Because if people are succeeding in every topic you can think of, makes you stop and look at why you aren’t. Much easier to pretend it’s some wrong headed reason. But it’s not true and it makes you think it’s not possible. When it is.
But here’s the thing. When you build a strategy to achieve anything, you need to know where you’re going. Can’t plan a route on the map without a destination and I’m not sure most writers have one. They’re more like — lets dip a toe in and see what happens. And then it’s all — hey-wait-a-minute-no-one-is-reading-HELP!
And when I ask what’s your long term objective, they don’t know.
Um. Readers?
Sure. But why? If you’re writing just to be read, that’s one thing. But if you ever want to turn it into an income, that’s a different game. And what kind of income? Do you want people to pay for your Substack? Or do you plan to sell something else?

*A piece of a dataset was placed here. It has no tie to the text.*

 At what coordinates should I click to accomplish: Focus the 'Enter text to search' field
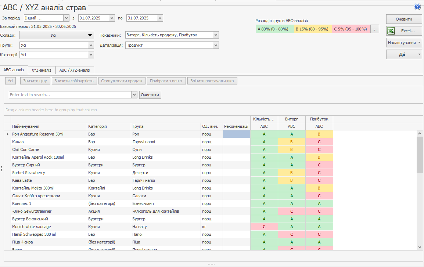[x=70, y=95]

Because while you’re writing and wondering why no one is reading, readers here are doing their darn best to turn this place into Medium. One of my readers follows 981 Substacks. Not to be rude, but is that the guy you want hitting subscribe?
Because you know what his feed looks like, yeah?

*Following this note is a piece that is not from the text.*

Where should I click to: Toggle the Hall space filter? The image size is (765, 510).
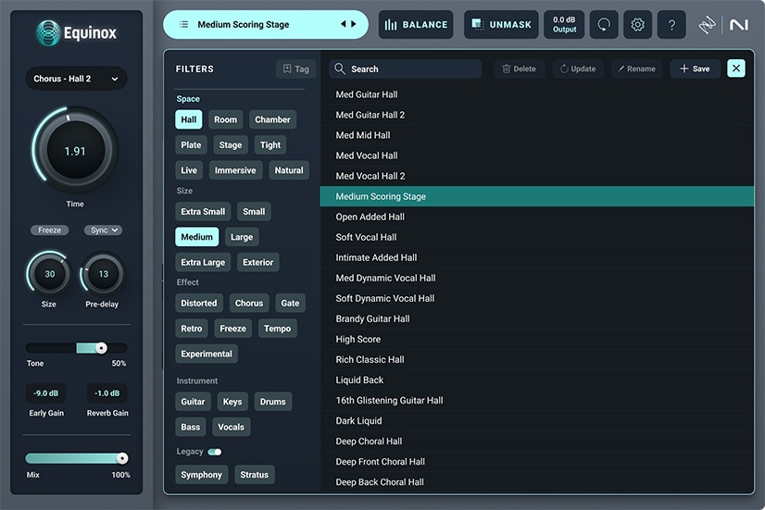189,119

You think he’s ever going to convert to paid? Maybe. But the odds are low. They say 5% of free subscribers will convert to paid, but some writers here convert under 1%
That guy following five hundred or a thousand Substacks is a number that makes you feel good because it feels great to look at your stats and see hundreds or thousands of people following you.

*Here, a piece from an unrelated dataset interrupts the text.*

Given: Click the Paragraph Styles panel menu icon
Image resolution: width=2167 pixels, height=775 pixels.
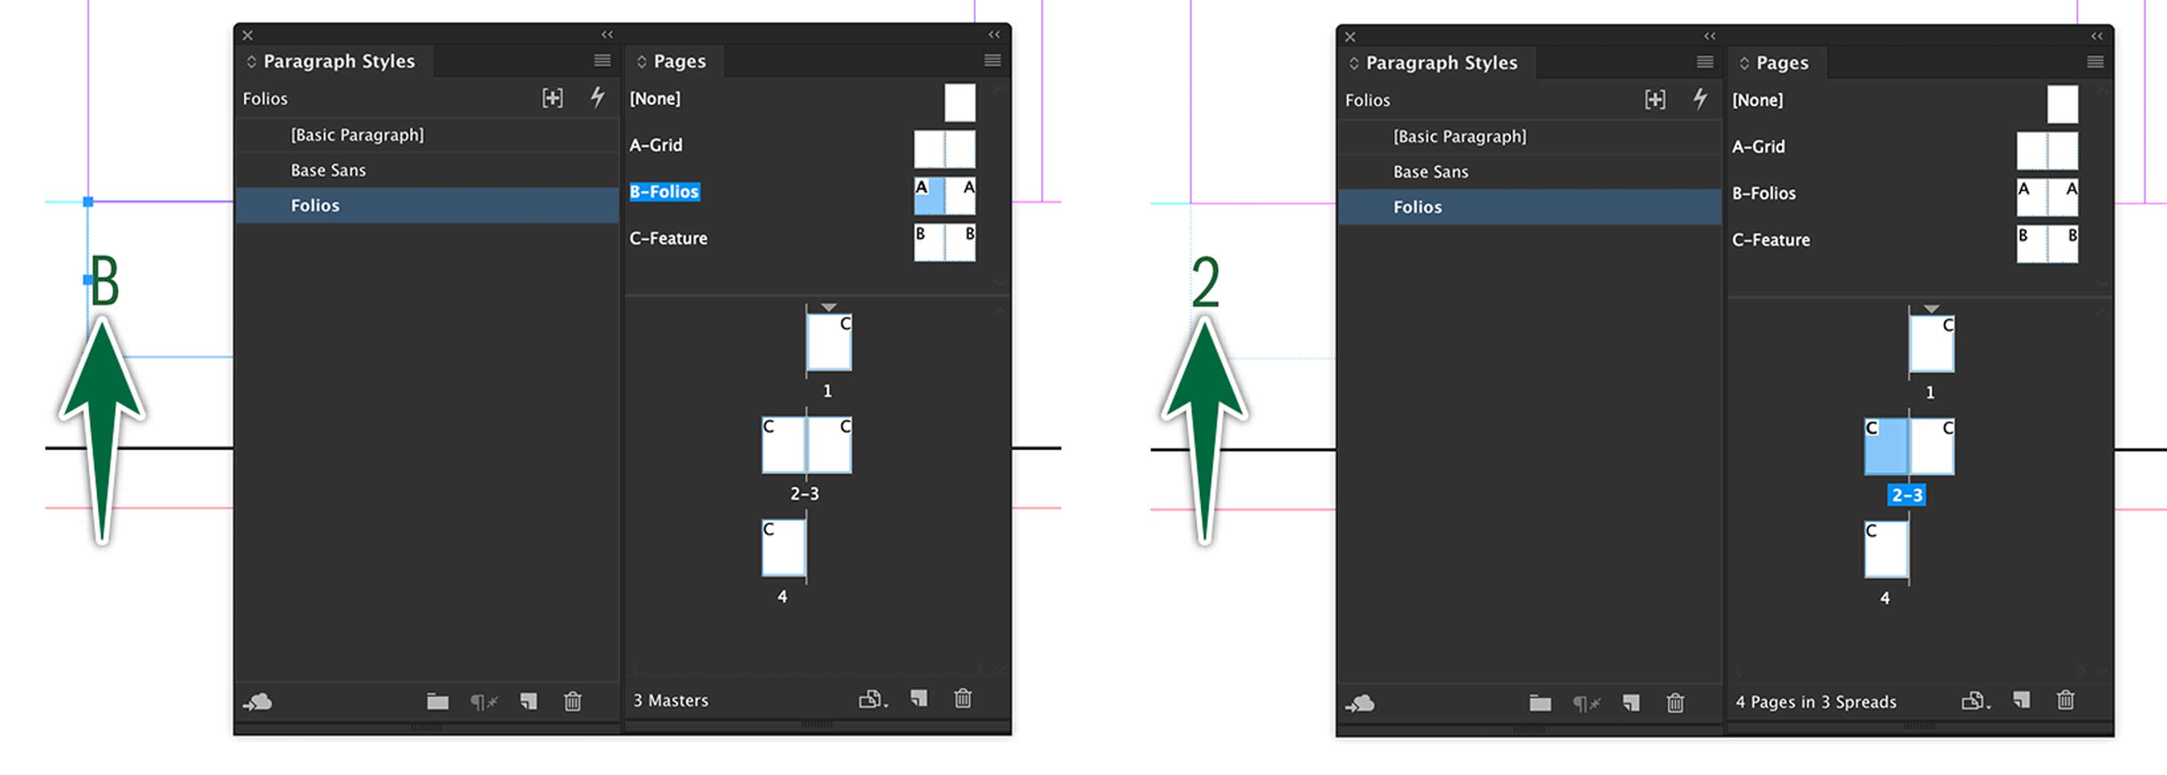Looking at the screenshot, I should tap(602, 61).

But if you’re looking for response, you’re not going to get it there. So the question becomes entirely different. How do you find readers that will actually read.
Maybe even pay.
It’s a big topic. One I’m writing a tutorial about. Two actually. One for Medium, one for Substack. But they both start with a destination. With the outcome you’re looking for. Because there’s not just one outcome and the path is different depending on what you’re trying to achieve. Not sure which I’ll publish first and if you have thoughts on which would be more helpful to you, let me know in comments.
The point I want to make here is that you can’t just focus on growing your following. Not all followers are the same. Not even close. You have to focus on growing the right following and they’re not the same thing. I think that’s worth talking about.
Love to know your thoughts...
I’m biased of course but I’d love to hear your thoughts about growing a following on Substack. Specifically when it come to fiction 😱
Huge +1 to all of this.
The sooner writers treat their newsletter like a business, the clearer these goals become. I'm not talking about about $$$ here (though, that's obviously nice): I'm referring to things like:
+Consistency
+Customer service
+ID'ing your target reader (what's in it for them?)
+Who your work is for...and who it's not for.
One exercise I've used that's really helped is filling in this sentence:
(My newsletter) is for (who?) so that (desired outcome)
I got that from one of the "salespeople" on Medium, but it sure has come in handy!